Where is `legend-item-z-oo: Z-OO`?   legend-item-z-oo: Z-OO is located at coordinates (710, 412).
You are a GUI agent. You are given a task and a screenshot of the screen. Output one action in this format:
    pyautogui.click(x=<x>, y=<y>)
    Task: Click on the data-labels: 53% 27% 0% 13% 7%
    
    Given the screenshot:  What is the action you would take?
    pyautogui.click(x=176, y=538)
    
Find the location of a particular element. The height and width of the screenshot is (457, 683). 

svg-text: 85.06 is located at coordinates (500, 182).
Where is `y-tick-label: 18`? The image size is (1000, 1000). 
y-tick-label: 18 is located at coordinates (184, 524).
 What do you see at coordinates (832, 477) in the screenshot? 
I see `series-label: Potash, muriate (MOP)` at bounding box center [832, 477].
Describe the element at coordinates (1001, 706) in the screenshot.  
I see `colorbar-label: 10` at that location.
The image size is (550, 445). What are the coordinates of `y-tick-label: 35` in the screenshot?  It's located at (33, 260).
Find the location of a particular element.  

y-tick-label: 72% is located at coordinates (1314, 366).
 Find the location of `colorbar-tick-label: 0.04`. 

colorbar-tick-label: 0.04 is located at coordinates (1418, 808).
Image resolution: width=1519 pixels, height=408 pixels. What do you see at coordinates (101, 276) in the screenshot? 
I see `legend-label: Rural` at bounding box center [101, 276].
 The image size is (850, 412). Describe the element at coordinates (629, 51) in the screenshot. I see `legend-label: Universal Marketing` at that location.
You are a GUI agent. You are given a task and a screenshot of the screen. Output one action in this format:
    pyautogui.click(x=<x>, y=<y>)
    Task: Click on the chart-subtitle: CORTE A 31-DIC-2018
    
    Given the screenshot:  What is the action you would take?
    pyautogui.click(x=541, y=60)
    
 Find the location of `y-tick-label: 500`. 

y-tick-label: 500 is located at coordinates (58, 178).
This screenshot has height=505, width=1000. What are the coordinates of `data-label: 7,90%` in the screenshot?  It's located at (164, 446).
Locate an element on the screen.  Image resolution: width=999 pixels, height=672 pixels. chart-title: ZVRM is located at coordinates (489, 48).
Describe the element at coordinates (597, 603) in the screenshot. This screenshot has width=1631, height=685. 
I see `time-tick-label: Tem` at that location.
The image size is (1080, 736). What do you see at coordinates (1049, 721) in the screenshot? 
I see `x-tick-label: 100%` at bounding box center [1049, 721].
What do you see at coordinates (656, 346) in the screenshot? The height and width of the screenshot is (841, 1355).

┄┄┄┄┄┄┄┄┄┄

## EXERCISE REQUIREMENTS
Rewrite all the rows above with "GUI agent" replaced by "interface agent" and everything else unchanged.

## TASK ANSWER
Where is `legend-item-z-oo: Z-OO`?   legend-item-z-oo: Z-OO is located at coordinates (710, 412).
You are a interface agent. You are given a task and a screenshot of the screen. Output one action in this format:
    pyautogui.click(x=<x>, y=<y>)
    Task: Click on the data-labels: 53% 27% 0% 13% 7%
    
    Given the screenshot:  What is the action you would take?
    pyautogui.click(x=176, y=538)
    
Find the location of a particular element. The height and width of the screenshot is (457, 683). 

svg-text: 85.06 is located at coordinates (500, 182).
Where is `y-tick-label: 18`? The image size is (1000, 1000). 
y-tick-label: 18 is located at coordinates (184, 524).
 What do you see at coordinates (832, 477) in the screenshot? 
I see `series-label: Potash, muriate (MOP)` at bounding box center [832, 477].
Describe the element at coordinates (1001, 706) in the screenshot.  
I see `colorbar-label: 10` at that location.
The image size is (550, 445). What are the coordinates of `y-tick-label: 35` in the screenshot?  It's located at (33, 260).
Find the location of a particular element.  

y-tick-label: 72% is located at coordinates (1314, 366).
 Find the location of `colorbar-tick-label: 0.04`. 

colorbar-tick-label: 0.04 is located at coordinates (1418, 808).
Image resolution: width=1519 pixels, height=408 pixels. What do you see at coordinates (101, 276) in the screenshot? 
I see `legend-label: Rural` at bounding box center [101, 276].
 The image size is (850, 412). Describe the element at coordinates (629, 51) in the screenshot. I see `legend-label: Universal Marketing` at that location.
You are a interface agent. You are given a task and a screenshot of the screen. Output one action in this format:
    pyautogui.click(x=<x>, y=<y>)
    Task: Click on the chart-subtitle: CORTE A 31-DIC-2018
    
    Given the screenshot:  What is the action you would take?
    pyautogui.click(x=541, y=60)
    
 Find the location of `y-tick-label: 500`. 

y-tick-label: 500 is located at coordinates (58, 178).
This screenshot has height=505, width=1000. What are the coordinates of `data-label: 7,90%` in the screenshot?  It's located at (164, 446).
Locate an element on the screen.  Image resolution: width=999 pixels, height=672 pixels. chart-title: ZVRM is located at coordinates (489, 48).
Describe the element at coordinates (597, 603) in the screenshot. This screenshot has width=1631, height=685. 
I see `time-tick-label: Tem` at that location.
The image size is (1080, 736). What do you see at coordinates (1049, 721) in the screenshot? 
I see `x-tick-label: 100%` at bounding box center [1049, 721].
What do you see at coordinates (656, 346) in the screenshot? The height and width of the screenshot is (841, 1355).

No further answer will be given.